I don't recognize kiting as hang gliding.
Cool. I don't recognize you as anything more than a mouth with no brain attached anywhere.
To me, it is foolish and unnecessary and brings unneeded additional casualties to our sport.
And here you are still running your mouth. Where's an unneeded additional casualty to our sport when ya really need one?
Novices are endangered by this tow-centric commercialization of training.
John Seward didn't get endangered by this tow-centric commercialization of training. He got endangered by the only mountain site Texas used to have available for hang gliding. And Scot Trueblood would've been OK if a mountain hadn't gotten into some air he was trying to use.
A genuine national hang gliding association would not play a role in this commercialism.
And you'd be just the person this sport needs to get one of those going.

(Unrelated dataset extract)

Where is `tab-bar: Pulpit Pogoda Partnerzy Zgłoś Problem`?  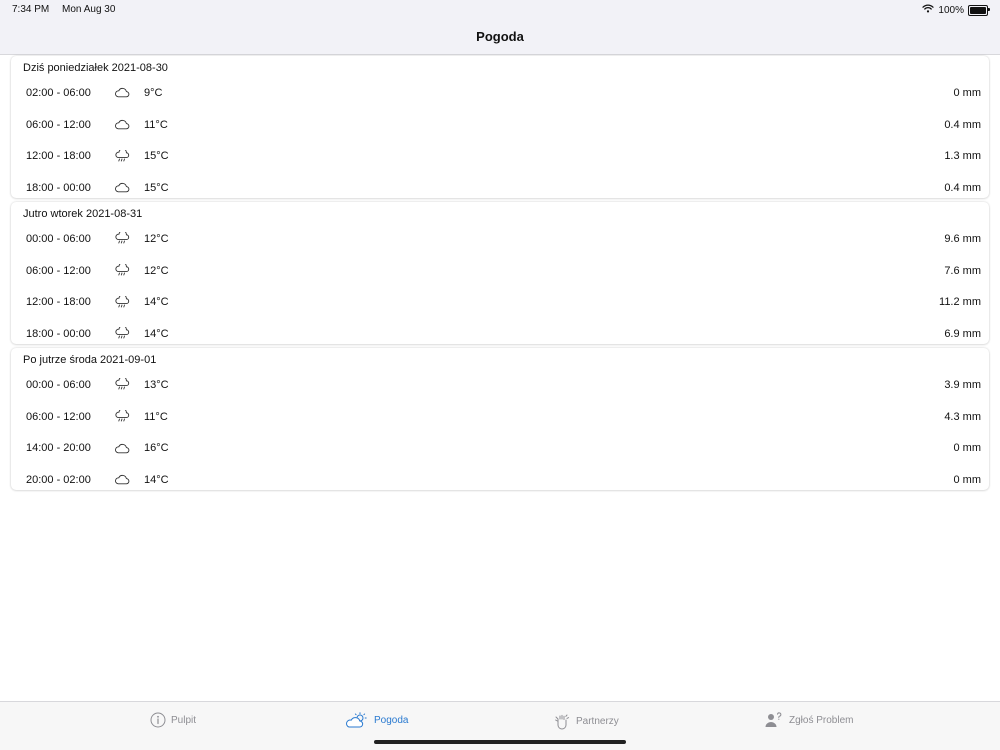
tab-bar: Pulpit Pogoda Partnerzy Zgłoś Problem is located at coordinates (500, 726).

Please let me know as soon as possible when that happens so I can stop holding my breath.
No endorsement. Maybe no comment would be wise.
So you're saying you'd be wiser if you'd shut the fuck up on this issue?
Any towing should be the responsibility of individual chapters.
Yeah. Just like:

http://www.ushawks.org/forum/viewtopic.php?f=17&t=1081
Platform towing /risk mitigation / accident
Sam Kellner - 2012/06/29 13:59:51 UTC

This topic is generated to better understand safe platform/payout operations.
In accordance with USHPA, the accident report was submitted 6-16, the evening of the accident.
SWTHG forum is moderated. Please stay on topic. Remarks relevant to safety and accuracy in reporting are welcome.
False speculations and suppositions, as showed up soon after 6-16, only reflect, IMO, the insecurity of those individuals makeing them.
Sam Kellner - 2012/07/03 02:25:58 UTC

No, you don't get an accident report.
Why is it unacceptable on a national but OK on a local level? It's just OK to kill pilots locally?

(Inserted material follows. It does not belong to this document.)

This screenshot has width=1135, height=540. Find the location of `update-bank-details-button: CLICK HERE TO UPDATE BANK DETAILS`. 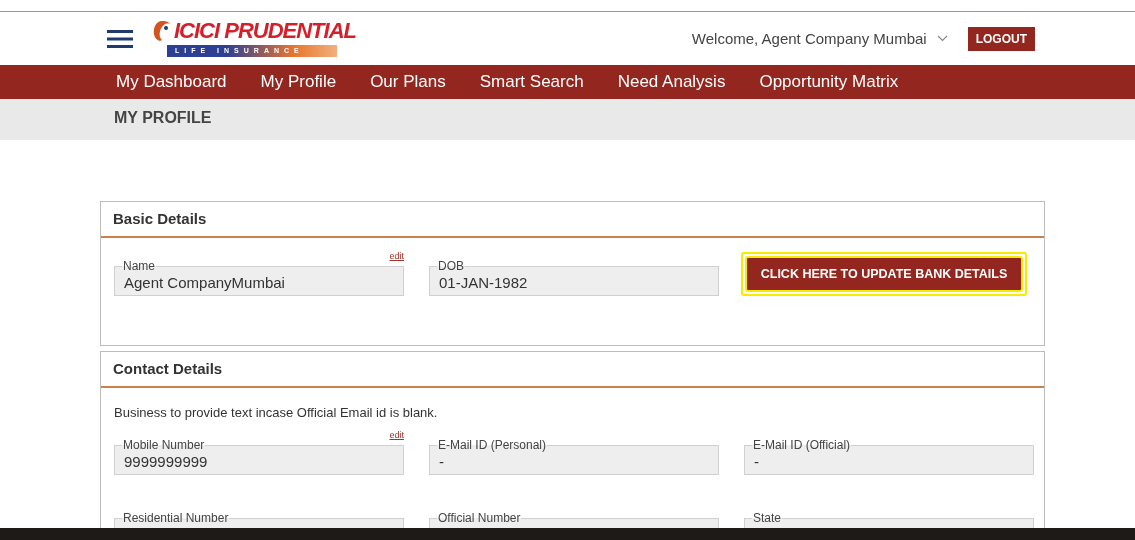

update-bank-details-button: CLICK HERE TO UPDATE BANK DETAILS is located at coordinates (884, 274).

This former USHGA rockstar total douchebag gets a near total free pass from both commercial and recreational surface and aero towing.

Yours Truly:
- learned to fly and racked up virtually all of his flights and airtime up to and through Four level on dunes, bluffs, hills, buttes, mountains, over-the-back
- loved the idea of towing from Day One
- jumped ship to tow-only as soon as the option became viable
- worked his ass off over decades to:
-- optimize and improve existing equipment
-- develop superior equipment
-- have legitimate SOPs complied with
-- debunk lunatic Hewett based towing theory
-- et cetera

And who gets the international coordinated attacks?